**Page extract**

***

Java: "Variables have type, objects have classes"

Clause 3.16 undefined behaviour

In C use of an indeterminately valued object results in undefined behaviour.

Java goes to a lot of trouble to make sure that use of a variable or object before a value is assigned to it results in a compile time error. Chapter 16 is devoted to the topic of Definite Assignment.

Clause 5.1.1.2 Translation phases

C, phase 1: "... Trigraph sequences are replaced by corresponding single-character internal representations."

Java, phase 1: "A translation of Unicode escapes (3.3) in the raw stream of Unicode characters to the corresponding Unicode character. ..."

C, phase 3: "... Each comment is replaced by one space character. ..."

Java is silent on the status of comments.

C, phase 5: "Each source character set member and escape sequence in character constants and string literals is converted to a member of the execution character set."

Java has escape sequences, but is silent on this point.

C, phase 6: "Adjacent character string literal tokens are concatenated and adjacent wide string literal tokens are concatenated."

Java does not concatenate adjacent string literal tokens. The + operator may be used to concatenate strings at runtime.

Clause 5.1.2.2.1 Program startup

C: "It can be defined with no parameters:
int main(void) { /*...*/ }
or with two parameters ... :
int main(int argc, char *argv[]) { /*...*/ }"

Java: "The method main must be declared public, static and void. It must accept a single argument that is an array of strings."
ie public static void main(String[] args) { /*...*/ )

Clause 5.2.1 Character sets

C: "The values of the members of the execution character set are implementation-defined; any additional members beyond those required by this subclause are locale-specific."

Java uses 16-bit Unicode to represent characters.

***

**Data excerpts**

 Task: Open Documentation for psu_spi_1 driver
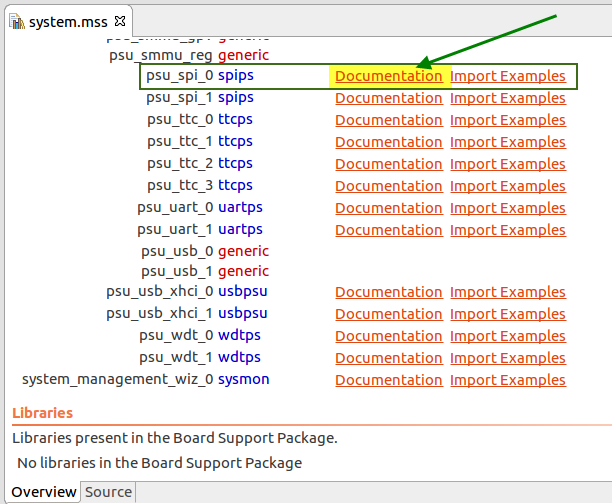[x=388, y=98]
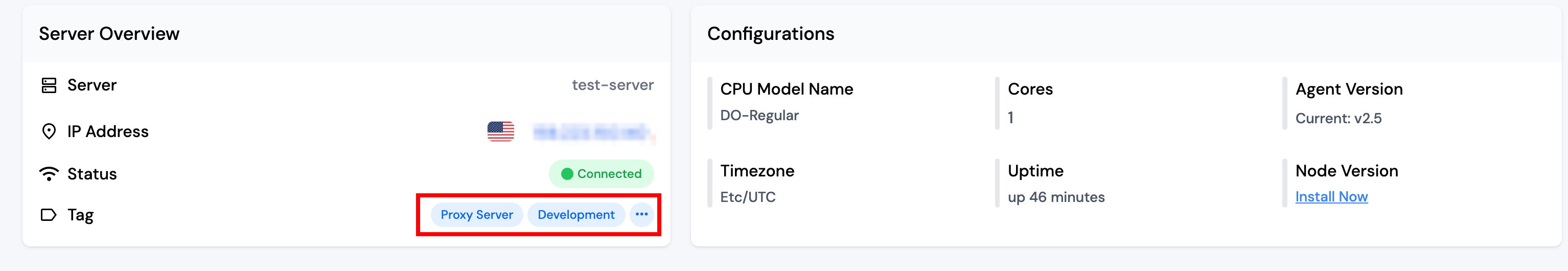Click the DO-Regular CPU model value
The height and width of the screenshot is (271, 1568).
pos(759,116)
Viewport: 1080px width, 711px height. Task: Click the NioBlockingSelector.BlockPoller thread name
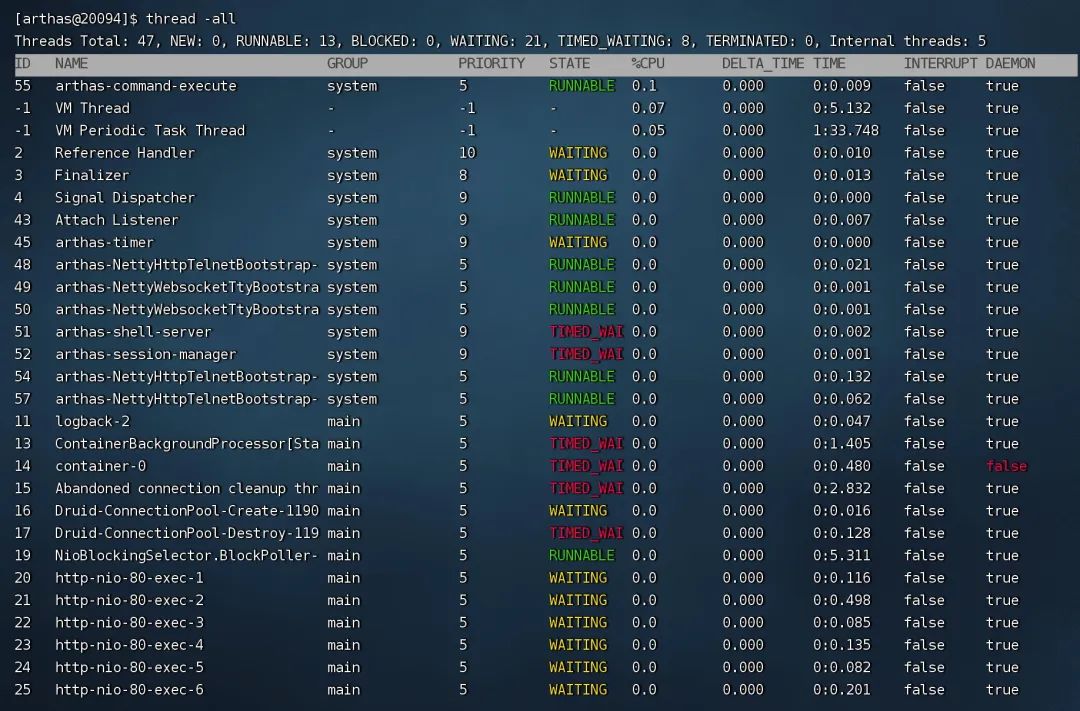(x=186, y=556)
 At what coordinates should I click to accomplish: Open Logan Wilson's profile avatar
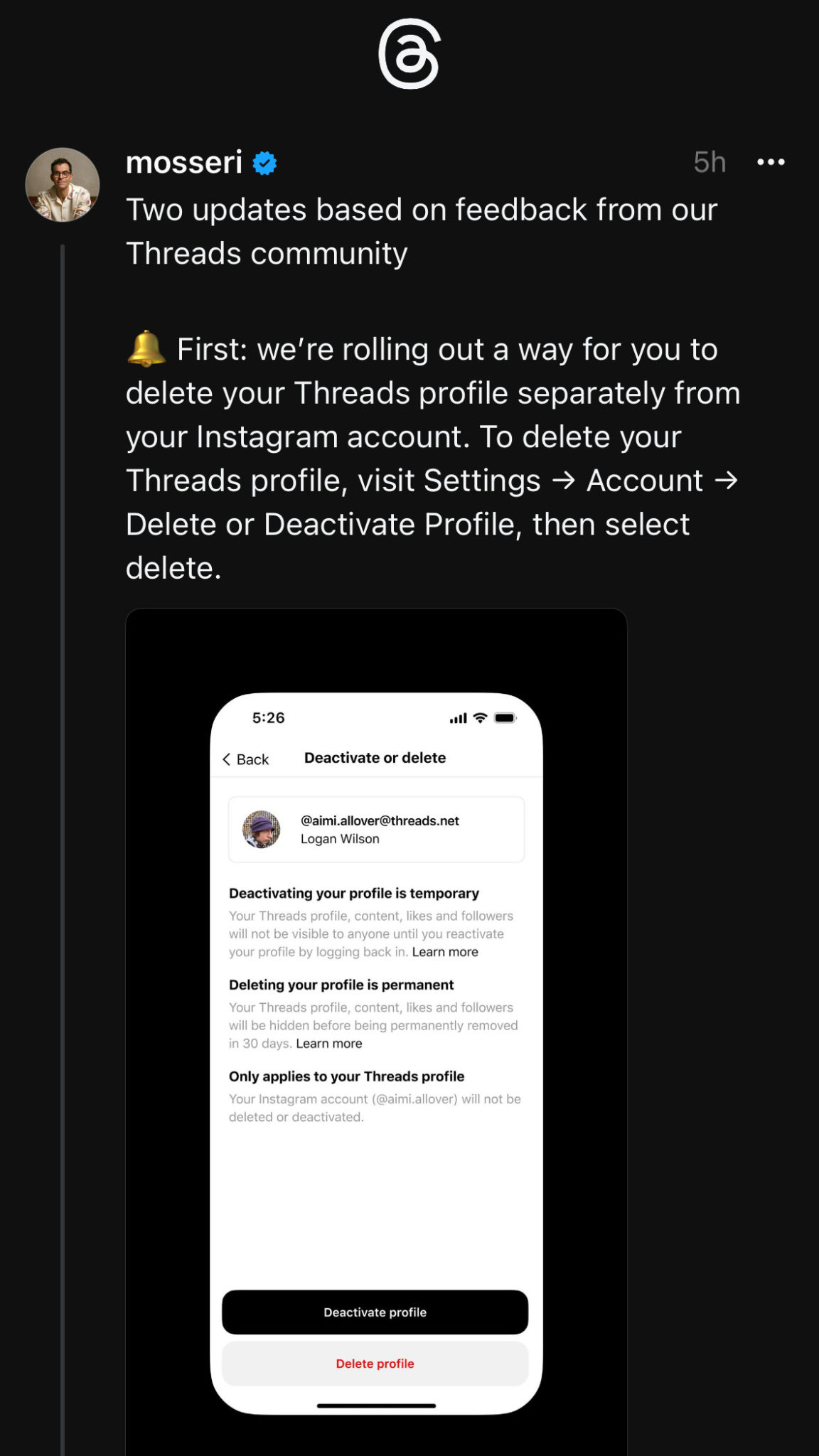pyautogui.click(x=262, y=830)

***

Continue the clause-by-clause comparison of C and Java, picking up after its final sentence.

**Final result**
Clause 5.2.1.1 Trigraph sequences

Java does not support trigraphs. Thus any sequence of characters starting ?? will not be considered for conversion to its alternative character representation. Java does support the more powerful concept of embedding Unicode directly in the source.

Clause 5.2.1.3 Character display semantics

Java does not support the escape sequences:

\a

\v

Clause 5.2.4.1 Translation limits

The lower bounds given on the number of constructs of a particular type that an implementation is required to be able to process are low, given todays memory availability.

No such minimum limits are given for Java translators.

Clause 5.2.4.2.1 Sizes of integral types <limits.h>

In C various characteristics of the integral types are available as object macros in the header <limits.h>.

In Java the classes Character, Integer and Long provide public fields that give information on the maximum and minimum values of integral quantities. Note: there is no class giving information on the short type.

Clause 5.2.4.2.2 Characteristics of floating types <float.h>

In C various characteristics of the floating types are available as object macros in the header <float.h>.

In Java the classes Float and Double provide fields giving some of this information.

C: "... parameters are used to define the model for each floating-point type."

Java: "The Java types float and double are IEEE 754 32-bit single-precision and 64-bit double-precision binary floating-point values, respectively."

Clause 6.1.1 Keywords

Java does not support the keywords: auto, enum, extern, register, signed, sizeof, struct, typedef, union, unsigned.

Java reserves the keyword goto. However, the goto statement is not supported in Java.

Clause 6.1.2.2 Linkage of identifiers

C's linkage model is intended to ensure multiple declarations resolve to one definition. Such situations occur across multiple translation units. An issue that we are not considering here.

In Java the field modifier static does not affect the visibility of its associated field.

Clause 6.1.2.3 Name space of identifiers

C: "... the syntactic context disambiguates uses that refer to different entities."

Java: "The meaning of a name in Java depends on the context in which it is used."

C has a number of name spaces:

Clause 6.1.2.5 Types

C has object types, function types and incomplete types.

Java has primitive types and reference types.

C: "An object declared as type char is large enough to store any member of the basic execution character set."

Java: "... and char, whose values are 16-bit unsigned integers representing Unicode characters."

C has signed and unsigned integral types.

Java: "The integral types are byte, short, int and long, whose values are 8-bit, 16-bit, 32-bit and 64-bit signed two's-complement integers, respectively, and char, whose values are 16-bit unsigned integers representing Unicode characters."

Java has no long double type.

Java has no enumeration types.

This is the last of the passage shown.